#MSCOVID19: cladribine is being unfairly tarnished with alemtuzumab’s brush

Barts-MS rose-tinted-odometer: ★★★★★

I think the North American MS community have made some mistakes with their COVID-19 vaccine recommendations, in particular, the NMSS COVID-19 vaccine guidelines for cladribine. In view of the immunology of cladribine’s mode of action and new data that is emerging, I would suggest the NMSS considers updating its guidelines. 

Lemtrada and Mavenclad

If you are about to start Lemtrada or Mavenclad, consider getting the Pfizer BioNTech or Moderna COVID-19 vaccine so that the second vaccine injection is done 4 weeks or more prior to starting Lemtrada or Mavenclad. If you are already taking Lemtrada or Mavenclad, consider administering the vaccine injections starting 12 weeks or more after the last Lemtrada or Mavenclad dose, with the optimal timing of the vaccine 24 weeks or more after the last DMT dose2. When possible, resume Lemtrada or Mavenclad 4 weeks or more following the second vaccine injection. This suggested scheduling is not always possible and getting the vaccine when it becomes available to you may be more important than timing the vaccine with your DMT. Work with your MS healthcare provider to determine the best schedule for you.

Lumping cladribine and alemtuzumab together as being immune-depleters of the same ilk is simply wrong. Alemtuzumab is more of a sledgehammer and is relatively non-selective in depleting both T-cells and B-cells and it also hits innate immunity, in particular monocytes. This is why there is a major infection signal (e.g. listeriosis) with alemtuzumab in the 4-6 weeks after each course of treatment. The latter does not occur with the doses of cladribine we use to treat people with MS.

In comparison, the mode of action of cladribine is very subtle and more in keeping with a selective B-cell depleting agent. Cladribine depletes B-cells by about 85-90% and hits mainly memory B-cells, in other words, large numbers of naive B-cell persist in the peripheral blood. We think as memory B-cells are being killed fresh naive B-cells are being released from the bone marrow. This is important because it is the naive B-cell population that is required to make new antibody responses to vaccines. 

Cladribine only depletes T-cells by about 50% a level that in general is not sufficient to put patients at risk of opportunistic infections or even viral infections. When we recently reanalysed all of the cladribine safety data there was no novel or new exogenous (from outside the body) viral infection signal. The only viral infection signal we saw was zoster or shingles, i.e. a reactivation of a latent virus, which is common and occurs with all immunosuppressive therapies. 

Another very big difference between cladribine and alemtuzumab is the fact that cladribine leaves the innate immune system intact, which is important for fighting infections and for processing vaccine antigens and presenting them to the immune system. 
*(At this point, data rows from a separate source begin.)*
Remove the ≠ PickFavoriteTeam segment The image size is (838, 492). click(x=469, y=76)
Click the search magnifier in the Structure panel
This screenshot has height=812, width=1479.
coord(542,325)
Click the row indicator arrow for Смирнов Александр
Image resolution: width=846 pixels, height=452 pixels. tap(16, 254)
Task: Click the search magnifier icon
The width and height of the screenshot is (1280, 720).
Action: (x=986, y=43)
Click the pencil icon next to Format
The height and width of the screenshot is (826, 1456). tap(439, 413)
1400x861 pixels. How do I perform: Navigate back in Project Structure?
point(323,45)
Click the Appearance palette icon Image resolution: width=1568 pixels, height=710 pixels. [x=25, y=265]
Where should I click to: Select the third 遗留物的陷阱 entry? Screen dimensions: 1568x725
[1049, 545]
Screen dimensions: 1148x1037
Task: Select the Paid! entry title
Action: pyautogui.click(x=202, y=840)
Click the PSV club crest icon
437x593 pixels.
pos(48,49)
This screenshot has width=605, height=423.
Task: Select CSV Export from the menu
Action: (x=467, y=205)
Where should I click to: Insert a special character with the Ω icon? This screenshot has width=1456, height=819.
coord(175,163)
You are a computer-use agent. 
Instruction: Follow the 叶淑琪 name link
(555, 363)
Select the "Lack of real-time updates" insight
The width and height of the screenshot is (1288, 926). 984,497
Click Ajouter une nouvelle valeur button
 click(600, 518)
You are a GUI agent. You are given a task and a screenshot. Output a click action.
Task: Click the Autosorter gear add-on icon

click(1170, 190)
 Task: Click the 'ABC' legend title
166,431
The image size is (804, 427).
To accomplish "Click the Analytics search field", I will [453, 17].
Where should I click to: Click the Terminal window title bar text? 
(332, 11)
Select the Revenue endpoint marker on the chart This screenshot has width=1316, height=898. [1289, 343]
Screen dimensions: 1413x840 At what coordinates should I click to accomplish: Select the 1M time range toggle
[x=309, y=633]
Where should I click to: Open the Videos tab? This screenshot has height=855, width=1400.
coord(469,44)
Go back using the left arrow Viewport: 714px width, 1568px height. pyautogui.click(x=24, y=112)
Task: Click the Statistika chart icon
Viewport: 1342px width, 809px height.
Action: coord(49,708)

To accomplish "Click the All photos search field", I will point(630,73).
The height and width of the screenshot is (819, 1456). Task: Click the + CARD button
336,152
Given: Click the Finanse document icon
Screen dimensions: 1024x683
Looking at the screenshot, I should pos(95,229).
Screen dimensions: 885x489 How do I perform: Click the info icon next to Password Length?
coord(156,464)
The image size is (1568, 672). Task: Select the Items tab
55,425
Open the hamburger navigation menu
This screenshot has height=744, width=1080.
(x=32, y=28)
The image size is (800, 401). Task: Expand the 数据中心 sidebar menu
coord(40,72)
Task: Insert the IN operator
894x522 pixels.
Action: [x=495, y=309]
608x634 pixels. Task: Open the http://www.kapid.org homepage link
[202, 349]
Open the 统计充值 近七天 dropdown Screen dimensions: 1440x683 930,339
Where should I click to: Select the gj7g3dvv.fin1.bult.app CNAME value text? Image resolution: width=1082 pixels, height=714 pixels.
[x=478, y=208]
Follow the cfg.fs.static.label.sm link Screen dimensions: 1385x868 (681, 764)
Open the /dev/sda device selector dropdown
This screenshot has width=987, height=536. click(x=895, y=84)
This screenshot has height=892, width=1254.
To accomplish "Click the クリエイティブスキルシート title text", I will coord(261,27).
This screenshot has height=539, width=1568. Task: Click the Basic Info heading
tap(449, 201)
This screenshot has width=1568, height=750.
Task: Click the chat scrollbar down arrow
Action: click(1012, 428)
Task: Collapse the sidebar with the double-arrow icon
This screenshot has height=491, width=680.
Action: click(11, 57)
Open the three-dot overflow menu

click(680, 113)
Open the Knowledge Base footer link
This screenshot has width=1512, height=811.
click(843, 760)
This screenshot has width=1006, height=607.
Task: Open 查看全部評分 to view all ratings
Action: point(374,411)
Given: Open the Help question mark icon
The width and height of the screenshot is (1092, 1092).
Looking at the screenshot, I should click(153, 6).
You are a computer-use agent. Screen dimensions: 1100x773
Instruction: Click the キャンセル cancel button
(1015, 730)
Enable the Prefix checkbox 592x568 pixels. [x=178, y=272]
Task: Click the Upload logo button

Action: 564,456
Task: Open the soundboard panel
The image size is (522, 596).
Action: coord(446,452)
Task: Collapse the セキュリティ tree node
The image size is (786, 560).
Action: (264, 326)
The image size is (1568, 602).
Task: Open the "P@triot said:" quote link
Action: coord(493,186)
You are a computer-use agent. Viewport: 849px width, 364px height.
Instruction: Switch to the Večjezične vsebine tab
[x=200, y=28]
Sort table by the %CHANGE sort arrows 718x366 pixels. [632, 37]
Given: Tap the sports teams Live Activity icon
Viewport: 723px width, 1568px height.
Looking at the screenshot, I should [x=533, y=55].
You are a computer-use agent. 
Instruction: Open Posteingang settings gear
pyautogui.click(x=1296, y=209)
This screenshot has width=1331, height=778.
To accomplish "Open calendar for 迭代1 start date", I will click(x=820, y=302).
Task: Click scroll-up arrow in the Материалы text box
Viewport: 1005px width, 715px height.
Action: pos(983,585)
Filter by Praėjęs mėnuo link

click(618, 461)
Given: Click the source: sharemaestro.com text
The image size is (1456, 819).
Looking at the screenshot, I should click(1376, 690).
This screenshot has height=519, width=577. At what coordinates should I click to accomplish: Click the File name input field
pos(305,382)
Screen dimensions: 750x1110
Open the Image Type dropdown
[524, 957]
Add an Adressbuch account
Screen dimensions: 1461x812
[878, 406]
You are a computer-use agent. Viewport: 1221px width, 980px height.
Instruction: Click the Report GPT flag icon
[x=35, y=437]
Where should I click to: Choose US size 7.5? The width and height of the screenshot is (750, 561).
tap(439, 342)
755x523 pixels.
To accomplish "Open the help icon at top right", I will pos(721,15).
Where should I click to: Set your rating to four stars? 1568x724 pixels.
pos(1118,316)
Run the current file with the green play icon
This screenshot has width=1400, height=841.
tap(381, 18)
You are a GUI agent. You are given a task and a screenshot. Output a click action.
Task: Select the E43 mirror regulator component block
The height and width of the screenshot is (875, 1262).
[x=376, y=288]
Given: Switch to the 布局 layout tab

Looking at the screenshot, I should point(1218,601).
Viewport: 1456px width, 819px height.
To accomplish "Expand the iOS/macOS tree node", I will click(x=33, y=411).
Another factor that is different is the temporal profile of immunodepletion that occurs with alemtuzumab and cladribine. Alemtuzumab causes rapid cell lysis with its effect noticeable in hours to days; in other words, peripheral blood lymphocyte and monocyte counts are depleted to very low levels (nadir) very quickly. In comparison, cladribine works by triggering apoptosis of cells and lymphocytes die slowly over weeks to months reaching a nadir at about 3 to 4 months after each course. Therefore for the NMSS guidance to say “consider administering the vaccine injections starting 12 weeks or more after the last Mavenclad dose, with the optimal timing of the vaccine 24 weeks or more after the last DMT dose” is actually recommending giving the vaccine from the start of the nadir. 

Unlike alemtuzumab, I think the timing of vaccination in patients treated with cladribine is unlikely to make much of a difference because both the afferent (antigen processing and presentation) and efferent (B-cells/antibodies and T-cells) limbs of the immune system is intact, i.e. there is enough hardware or cells at all times post cladribine to make an immune response. Saying this the summary of product characteristics of cladribine clearly states that live vaccines should be avoided until the immune system has reconstituted and the cells counts have returned to normal. Please note this refers to live vaccines and doesn’t apply to the currently licensed COVID-19 vaccines, which are not live attenuated vaccines or LAVs.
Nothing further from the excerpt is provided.